Similar results were obtained with soaps against Japanese beetle adults. When foliage was sprayed before beetles were placed on plants, soaps were ineffective. However, in 1988 and 1989, when the beetles were contacted with Safer insecticidal soap, all of them died within 24 hours. If thorough coverage can be achieved and repeated applications are feasible, it appears that insecticidal soap is a viable treatment for controlling Japanese beetle adults in landscape management. This usage is probably more amenable to use by homeowners than arborists, since repeat applications are costly and sometimes impossible to provide to a large number of customers on a timely basis.

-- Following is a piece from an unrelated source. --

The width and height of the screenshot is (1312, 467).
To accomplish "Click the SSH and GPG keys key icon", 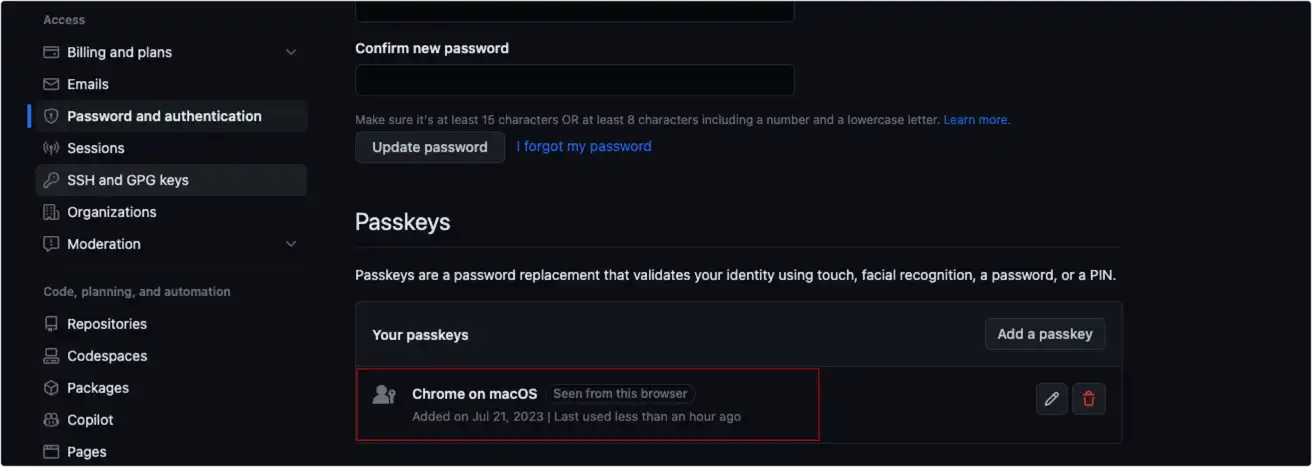I will click(51, 180).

Sunspray 6 E was ineffective against Japanese beetles, whether applied to foliage or when sprayed directly on the adults. Margosan-0 was ineffective as a foliar spray against this important pest.
The combination of natural pyrethrum and B.t. provided excellent control of 2nd instar gypsy moth within 3 days and 4th instars within 5 days (Table 6). This combination product may have utility in urban forest pest management. Natural pyrethrum, singly and in combination with biora-tional and conventional pesticides, deserves further attention as efforts are made to reduce usage of conventional pesticides in urban and community forests.
Conclusion
Horticultural oils and soaps have broad labels for use against insect and mite pests of woody landscape plants. None of them caused obvious phytotoxicity in tests reported here or in studies reported elsewhere (1, 2, 3). McClure (4) had good success with horticultural oil against Fletcher scale (Parthenolecanium fletcheri) on yews (Taxus cuspídata ‘Densiformis’ and l’icksii,’) in the fall without causing phytotoxicity. However, when Scalecide was applied during winter, followed by subfreezing temperatures, phytotoxicity was evident on both cultivars (5).
Oils and soaps are proving effective against a number of important pests that lead to widespread, annual pesticide application in the urban forest. Although definitive recommendations for their use cannot all be based on research results at this time, arborists and other landscape managers are encouraged to try them on a limited basis in comparison to standard products. If they prove effective, then biorational products can be used on a larger scale to reduce non-target impacts of landscape pest control.
Arboriculture, by definition, concerns environmental enhancement through professional management of our tree and shrub resources. Surely, arborists agree that this must be done without degrading other components of the environment. Biorational pesticides can help us achieve these goals and are worthy of increased usage by arborists. Their development deserves major effort by agricultural pesticide companies and renewed research efforts by scientists at Land Grant institutions.
Acknowledgment
The able technical assistance of M.J. Dunlap is greatfully acknowledged, as is the excellent cooperation that we receive from grower-cooperators.
Footnotes
↵1 Presented at the annual conference of the International Society of Arboriculture in St. Charles, Illinois in August 1989.